Au cours de vos recherches, comment vos idées ou votre modèle d'étude ont-ils évolué ?

Je fais de l’activisme avec les organisations de défense des droits de la femme depuis 1985 en Malaisie. Je travaille sur les droits de la femme et l'Islam depuis 1992, et je travaille activement sur la question des droits de l’Homme, tant au niveau régional que global, depuis 1992 également. J'ai fait pression pour des réforme juridiques et politiques, pour l'éducation du peuple en matière de droits de l'Homme, pour une alphabétisation juridique, et j’ai rédigé des lois pour les groupes de défense des droits de l’Homme. La nature de ces activités est trop générale. Il est vrai que ces expériences ont influencé la direction de mes recherches actuelles : il me semble qu’une approche plus centrée et spécifique qui s'adresserait aux avocats et au système judiciaire serait l’un des meilleurs moyens pour influencer l'ensemble.

Quels sont vos projets futurs concernant cette étude ou votre travail dans le domaine des droits de l'Homme ?

J'aimerais développer des programmes de formation sur l'approche que j'espère élaborer dans le cadre du programme d’Emory, avec un accent sur les droits de la femme et l'épistémologie vis-à-vis des sources du droit islamique.

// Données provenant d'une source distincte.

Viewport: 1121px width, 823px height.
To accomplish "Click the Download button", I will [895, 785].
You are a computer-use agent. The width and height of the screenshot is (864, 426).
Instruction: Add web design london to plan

Quels sont les résultats spécifiques auxquels vous vous attendez à la fin de votre étude ?

J'espère que mon travail pourra contribuer à détruire les mythes qui entourent le droit islamique que l’on considère « incapable de justice » dans nos tribunaux. J'espère qu'il aidera à dissiper l'ambivalence des Malaisiens dans leur ensemble—et pas seulement les musulmans—quand ils ont à faire aux lois de notre système juridique.

Comment votre modèle conceptuel et vos recherches sur le terrain pourraient-ils être mis en œuvre et reçus dans des communautés et des contextes divers, ainsi que dans votre pays natal ?

J'espère présenter ces idées dans des conférences devant l’ordre des avocats et peut-être dans des facultés de droit, et j’aimerais développer des modules de formation pour les avocats et les groupes de défense des droits de l'Homme.